Exactly as they appear, print the line with "The width and" and each line after it through the end of the entries below; leave out pictures.

▶ Task material:
BEGIN

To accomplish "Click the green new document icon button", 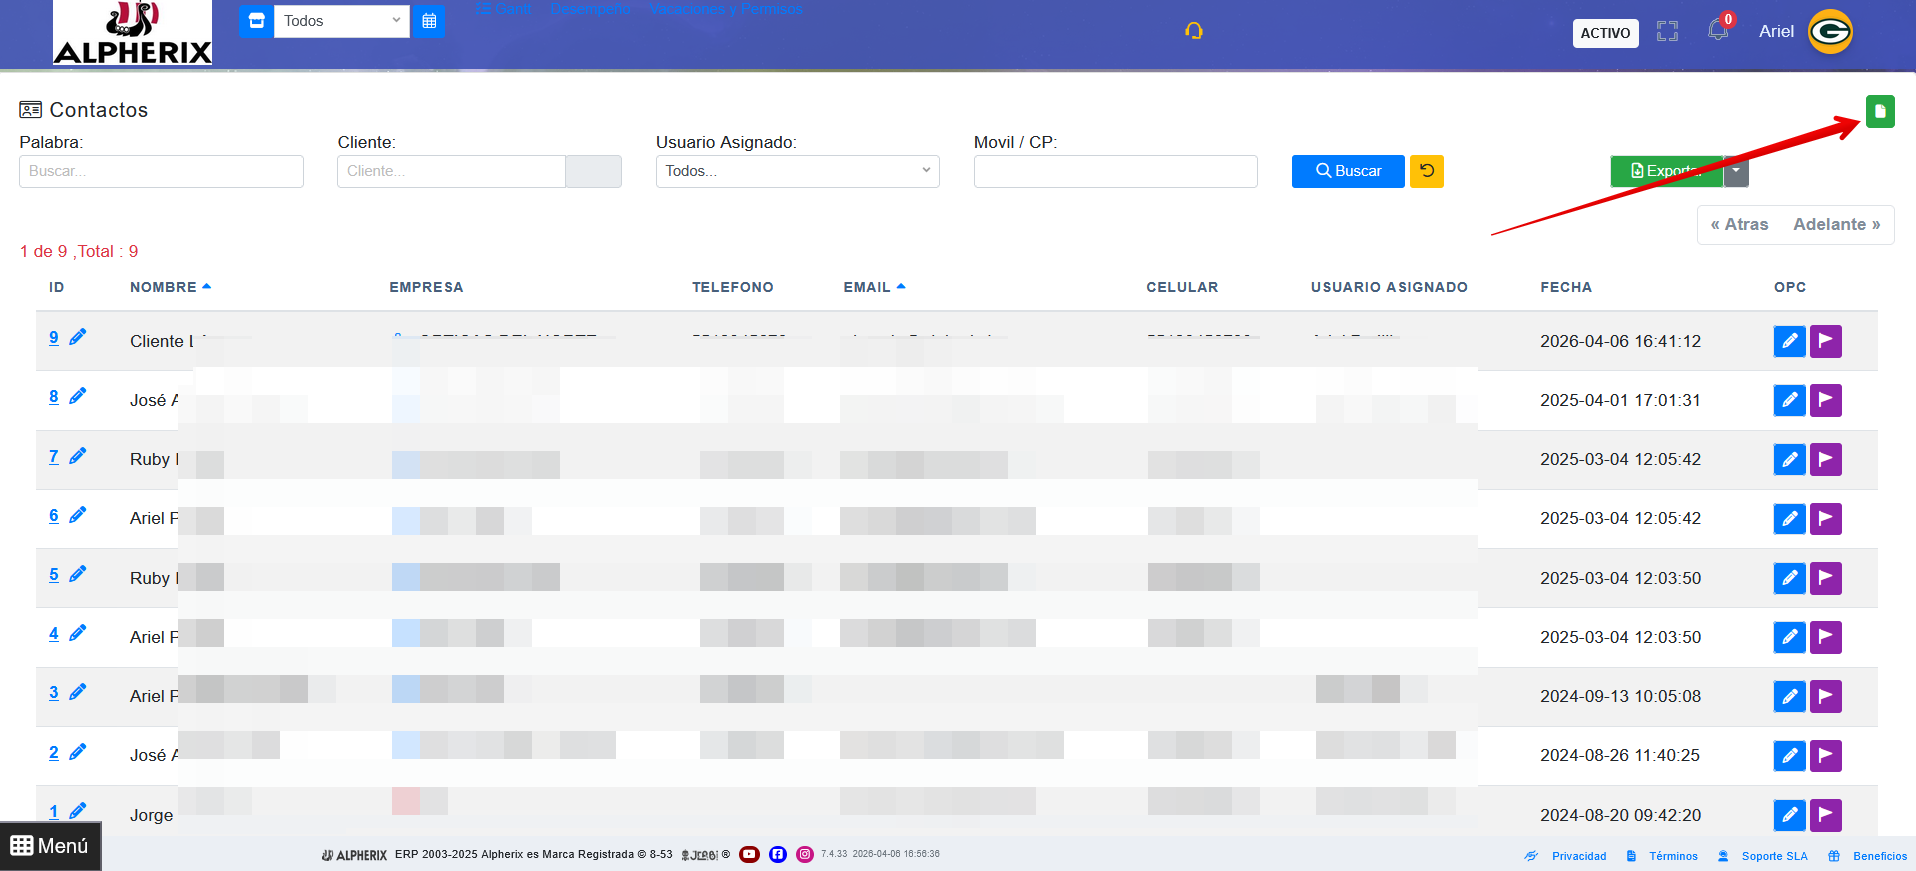I will (1879, 111).
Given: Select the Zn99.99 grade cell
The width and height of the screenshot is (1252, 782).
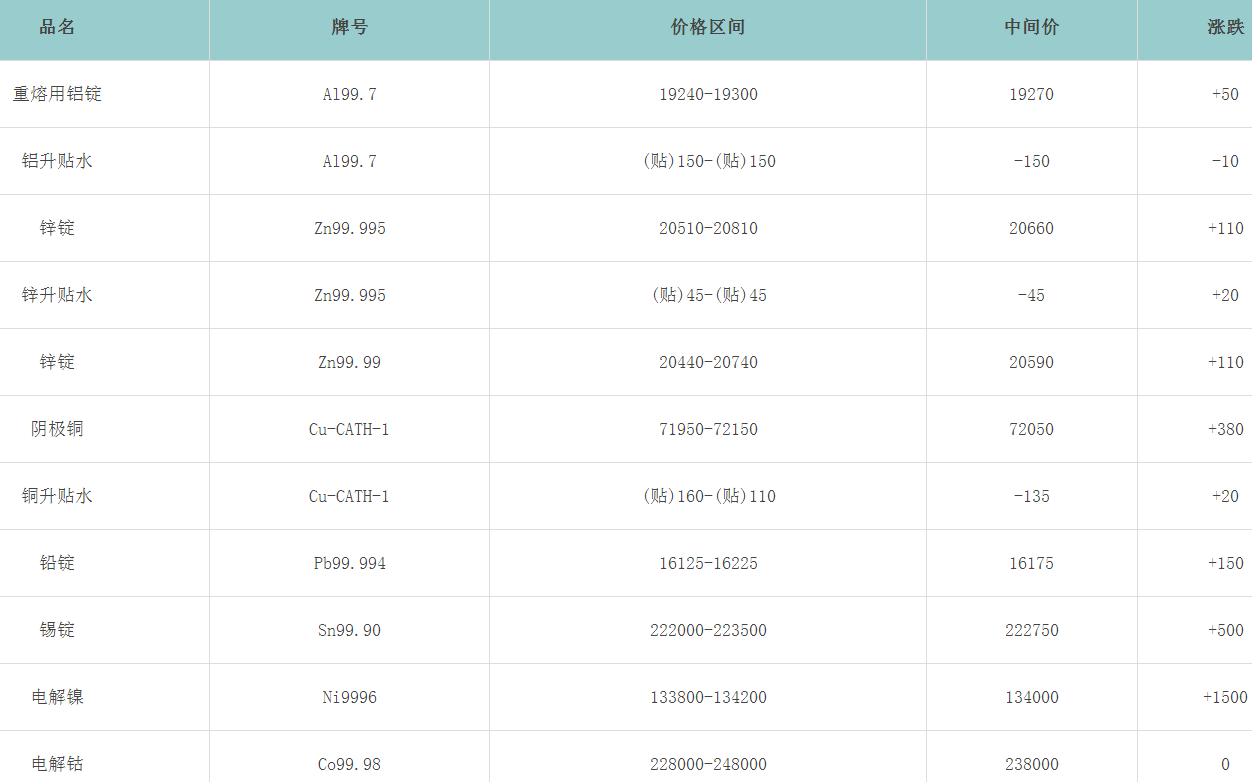Looking at the screenshot, I should pyautogui.click(x=349, y=362).
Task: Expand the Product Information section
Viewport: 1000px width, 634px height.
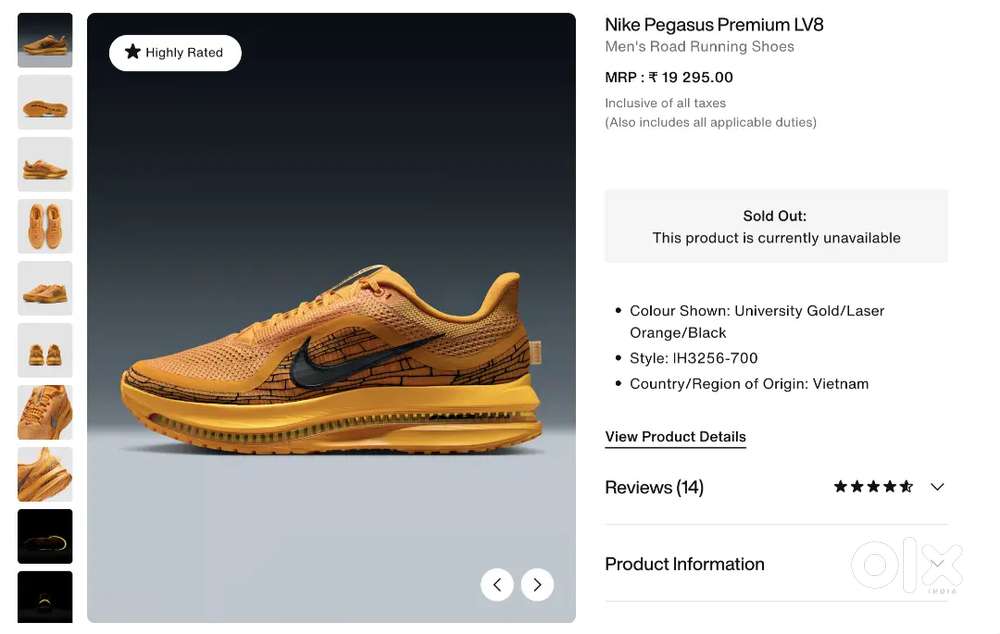Action: pos(685,564)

END

▶ Answer to this task:
The width and height of the screenshot is (1252, 782).
Looking at the screenshot, I should pyautogui.click(x=349, y=362).
Task: Expand the Product Information section
Viewport: 1000px width, 634px height.
Action: pos(685,564)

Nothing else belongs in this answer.